Linguagem e luta pela vida


João Bosco Botelho

É possível teorizar que os ancestrais do homem afastaram as fronteiras da morte fazendo-se curadores e modificando as relações do binômio saúde-doença em outro membro da comunidade, por meio da linguagem e de ações específicas: parar a hemorragia após ferimento de caça e tratando as fraturas.
O Homo sapiens surgiu em torno de 40.000 anos e é razoável deduzir que possuía algum tipo de linguagem oral.
As pesquisas sobre a formação da linguagem nos nossos parentes mais próximos, os chimpanzés, e nos mais distantes, os gorilas, não foram muito esclarecedoras. É possível que os primeiros cheguem a entender algumas palavras ou mesmo frases, mas a estruturação do pensamento pela linguagem oral ficou aquém da expectativa.
Existem diferenças no tamanho e no formato dos cérebros dos ancestrais distantes e o do homem, perfeitamente perceptíveis pela impressão deixada pelo conteúdo cerebral da porção interna dos ossos dos crânios fossilizados.
O tamanho do cérebro dos hominídeos que viveram há 2,5 milhões de anos era, sem dúvida, menor que o do homem moderno. O Homo habilis, que viveu há um milhão de anos, tinha o cérebro duas vezes maior que os atuais chimpanzés, mas com o mesmo tamanho do corpo. Somente com a evolução, que culminou com o Homo erectus, há cerca de 500 mil anos, ocorreu o impulso definitivo no tamanho do cérebro.
O atual tamanho e função do sistema nervoso central já estavam definidos, provavelmente, nos últimos 100 mil anos.
      O registro arqueológico das ferramentas data de 2,5 milhões de anos. Evoluíram das rudimentares, de pedra e osso, aos machados de diferentes tipos, com elementos de simetria que permaneceram até 200 mil anos atrás, quando foram introduzidos novos componentes: lascas de pedras retiradas e manuseadas com detalhes, datando de aproximadamente 40 mil anos.

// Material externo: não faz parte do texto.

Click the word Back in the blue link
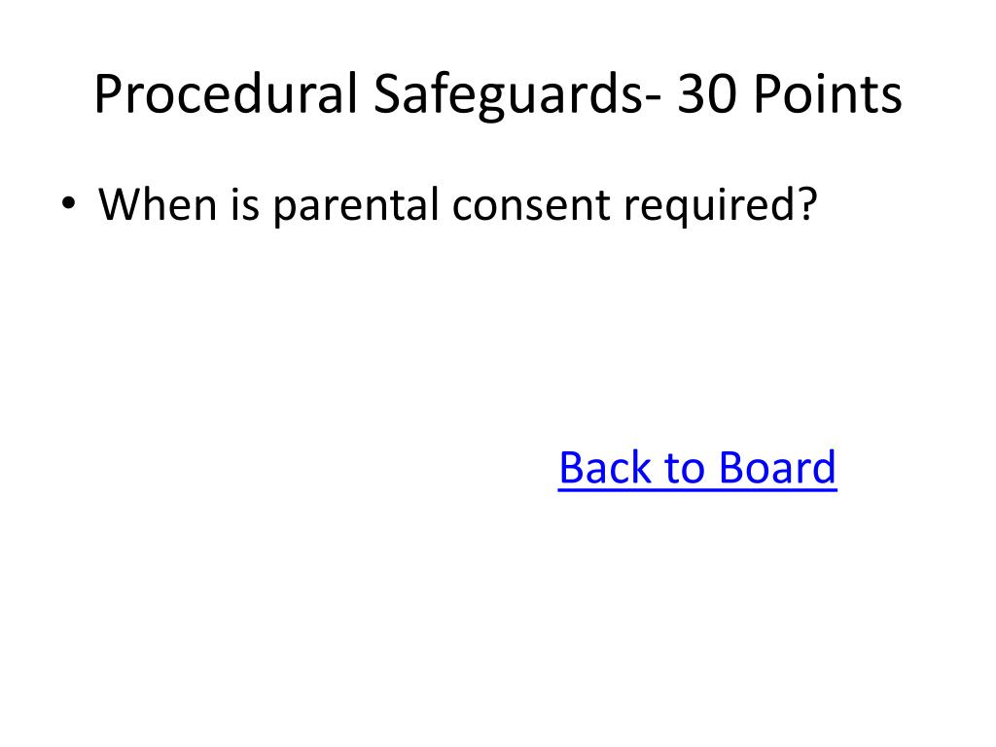coord(606,468)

   É dessa época que datam as comprovações arqueológicas dos sepultamentos rituais com a cabeça do morto voltada ao nascente, acompanhado com alimentos e instrumentos de caça, pressupondo existir a crença no renascimento após a morte.
A grande e insuperável preocupação do homem com a morte é fixada a partir dessa época, quando o morto era acompanhado de coisas que faziam parte do seu cotidiano, para ajudá-lo na suposta nova vida após a morte.
Essa atitude de essência não material, transcendente, se reproduziu nos milhares de anos, culminando com a fantástica elaboração da morte idealizada pelos egípcios com a construção das pirâmides e a mumificação dos mortos, que, no seu conjunto, tinham como função a preparação do morto para a imaginável vida depois da morte.
Foi nessa busca incessante pela vida e na incompreensão da morte que o homem começou a interferir no curso das relações sociais, objetivando aumentar o seu tempo de vida por meio de medidas alternativas, quase sempre estritamente ligadas à compreensão mítica da realidade.
É provável que já estivessem consolidadas algumas ações curadoras nas comunidades pré-históricas. Existem comprovações nos fósseis encontrados: o fêmur transfixado com a ponta de uma lança, em torno de 10 mil anos, que sobreviveu muito tempos após o ferimento, comprovando a inequívoca existência de um ou mais membros do grupo que tratou e alimentou o ferido. 
Por outro lado, a incompreensão dos fenômenos naturais, da própria origem da vida e da morte, pode ter sido decisiva à duradoura associação à interpretação mágica da realidade, talvez gerando um complexo conjunto de crenças e ritos transmitidos às gerações futuras.